5 Key Points from the UK NSIA Annual Report

Posted Monday 24th July 2023

The National Security and Investment Act (NSIA) has been operational since January 2022 and has quickly cemented itself as a standard consideration in M&A deals. Transactions in the UK will require mandatory notification under the NSIA if the target engages in specified activities in one or more of 17 qualifying sectors – covering areas including defence, military & dual use, energy and communications.

Where a transaction does not involve a target active in a qualifying sector, any notification made is deemed to be “voluntary”. The voluntary regime allows parties to submit transactions for approval that they suspect will be called in by the government and also allows deals to be called-in by the government retrospectively even if not voluntarily notified.
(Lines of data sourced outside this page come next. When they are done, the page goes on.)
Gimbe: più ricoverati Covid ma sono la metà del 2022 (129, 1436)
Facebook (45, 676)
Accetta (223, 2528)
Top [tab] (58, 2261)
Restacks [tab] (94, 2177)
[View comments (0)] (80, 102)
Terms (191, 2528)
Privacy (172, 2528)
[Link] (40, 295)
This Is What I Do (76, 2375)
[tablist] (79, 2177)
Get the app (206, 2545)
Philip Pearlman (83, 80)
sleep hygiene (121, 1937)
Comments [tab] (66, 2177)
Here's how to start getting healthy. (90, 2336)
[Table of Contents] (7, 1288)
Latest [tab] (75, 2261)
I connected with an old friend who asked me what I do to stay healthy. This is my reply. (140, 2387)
The first full Annual Report on the NSIA is the first to cover a full 12 months’ operation and provides some valuable insights into the review process. We set out 5 of the key takeaways and what they mean for investors navigating the regime.

Voluntary filings represent a fairly high proportion of cases that are ultimately called in for review

Of the overall 866 notifications received, 21% were voluntary notifications. More significantly, 17 of the 65 transactions called-in for review related to transactions notified voluntarily.

Voluntary notifications do not necessarily pose a lower risk of scrutiny, and companies submitting voluntary filings should be prepared that their deal may be called-in.

No penalties for failure to file have been imposed

To date, the ISU has not imposed any fines for failing to:

  1. comply with an interim or final order;
  2. for completing without approval; or
  3. for failure to comply with an information or attendance notice.

The vast majority of deals (93%) are cleared unconditionally within 30 working days

Of the 866 transactions notified, the ISU reviewed 766, called in 65 and ultimately intervened on just 15 occasions on the basis of national security.

This is in line with the previous NSIA Annual Report in terms of the review of all transactions within the 30-day statutory period. This should provide some deal certainty and allow parties to account for set timelines.

The defence sectors are likely to be scrutinised most carefully

The Annual Report shows that for mandatory notifications, there is a notable sectoral focus around five areas: Defence, Critical Suppliers to Government, Military and Dual Use, Data Infrastructure and Artificial Intelligence. In particular, 47% of transactions notified under the mandatory regime related to the Defence sector.

The high proportion of Defence sector mandatory filings suggests that this section of the NSIA may be drafted more widely, catching a larger number of transactions, whereas other sectors may be more restrictive, imposing more specific criteria that excludes a greater number of deals.

The most common commitments relate to information safeguarding

  1. Final orders were only imposed on 15 transactions (with one revoked). Of the 15, five final orders blocked the transaction or required unwinding.
  2. Of those cleared with conditions, the majority of commitments involved behavioural remedies, as opposed to structural remedies.
  3. The most common behavioural commitments involved the restrictions on the sharing of, or access to, certain information.

Information sharing is clearly a key concern but there is a lack of UK guidance on the formulation of remedies. As such, our view is that such concerns may be mitigated by offering up robust commitments to ensure that sensitive information is protected from unauthorised access.

The NSIA’s first full annual report does shed some helpful light on timelines, types of notifications, focus sectors and origins of investors, which should provide a practical steer for parties when assessing the impact of the NSIA on transactions. Directionally, this latest report is broadly consistent with the first report published last June in terms of process, volume of notification and sectors in focus, indicating that the compliance with and enforcement of the NSIA is unfolding generally as expected.

This article is for reference purposes only. It does not constitute legal advice and should not be relied upon as such. Specific legal advice about your specific circumstances should always be sought separately before taking or deciding not to take any action.